O presidente da Câmara dos Deputados, Hugo Motta (Republicanos-PB), assinou, nesta sexta-feira (24/4), a criação da comissão especial que discutirá o mérito da PEC do fim a escala de trabalho 6×1.
Segundo o despacho, o grupo terá 37 titulares e o mesmo número de suplentes, atendendo a proporcionalidade dos partidos. O presidente e o relator da comissão ainda não foram definidos por Motta.
“A Comissão será composta de 37 (trinta e sete) membros titulares e de igual número de suplentes, mais um titular e um suplente, atendendo ao rodízio entre as bancadas não contempladas, designados de acordo com os §§ 1º e 2º do art. 33 do Regimento Interno”, diz o despacho.
Relatoria cobiçada
Mais cedo, Motta disse à coluna a demora em anunciar o relator e o presidente da comissão especial se deve ao fato de ter que administrar muitos pedidos de deputados para ocupar essas postos.
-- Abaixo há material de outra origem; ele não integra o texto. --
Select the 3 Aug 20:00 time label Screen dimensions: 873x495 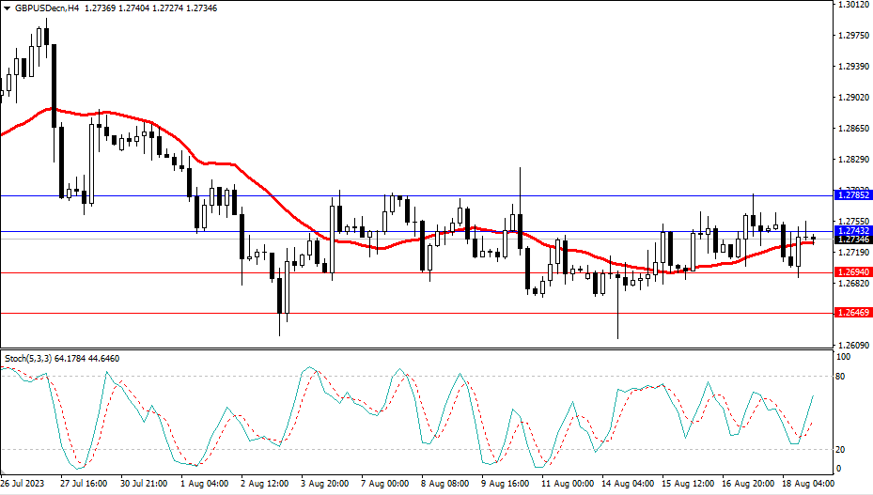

“Muita gente querendo, e eu to administrando”, afirmou o presidente da Câmara.
Como noticiou a coluna, o líder do PL na Câmara, Sóstenes Cavalcante (RJ), e o deputado Reginaldo Lopes (PT-MG), um dos autores da PEC, defendem que o deputado Paulo Azi (União-BA) continue como relator.
Segundo os parlamentares, Azi deveria continuar como relator por ser um “bom nome” e pelo trabalho realizado na relatoria da PEC na CCJ da Câmara, onde a proposta foi aprovada na quarta-feira (22/4).